This is an extended comment, too long to fit in a comment.
Message lacks an implemented constructor and destructor. Either simplfy the class while confirming the problem still occurs, or expose that implementation to us.
window is a variable of unknown type. As the list of boost::any that you are reporting as crashing contains the window type, knowing what it is may just be somewhat useful.
this->broadcaster.lock() will be a null shared_ptr if the weak_ptr has gone away. Always, always, always do shared_ptr<foo> pFoo = this->broadcaster.lock(); then use pFoo (or whatever name) after checking that it is valid (evaluating it in a boolean context).
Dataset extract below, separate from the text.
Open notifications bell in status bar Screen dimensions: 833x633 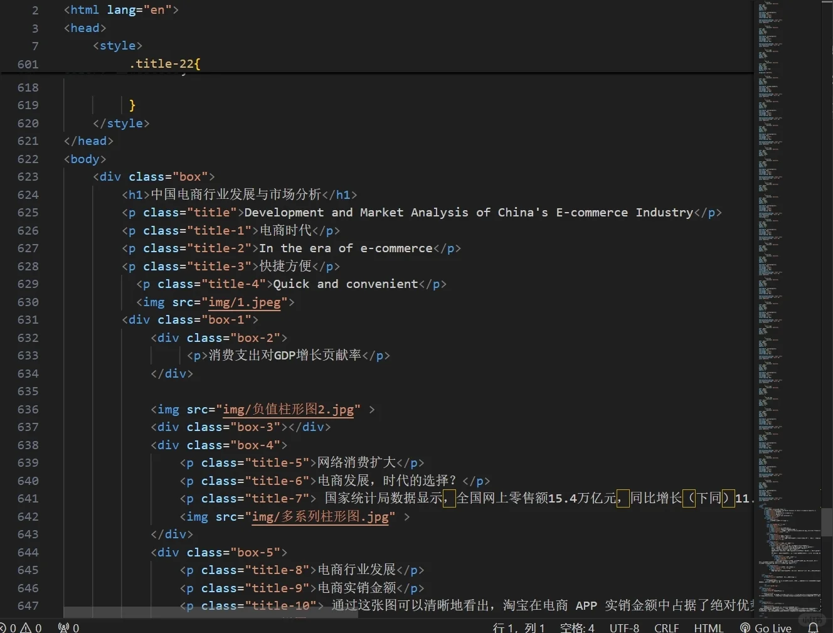pyautogui.click(x=814, y=628)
boost::weak_ptr<CRengine::Messageable> caster -- do you not know if this exists? You probably want a boost::shared_ptr here, so that the caster is at least known to exist during creation of the Game3DWin.
Same here: boost::weak_ptr<MainManager> thisMM -- probably should be a shared_ptr.
The issue was none of the aforementioned. It was caused by Eclipse being unable to clean. This was caused due to using "External Builder", mingw32-make.exe, which in the makefile ran a del <Filelist> and Windows7 seems to have some issue with this and it's parameters, so the clean did nothing.
Since I was working with Debug as active build, I got the crash due to lack of clean, but when I switched to Release it was unaffected since it had to mostly rebuild everything.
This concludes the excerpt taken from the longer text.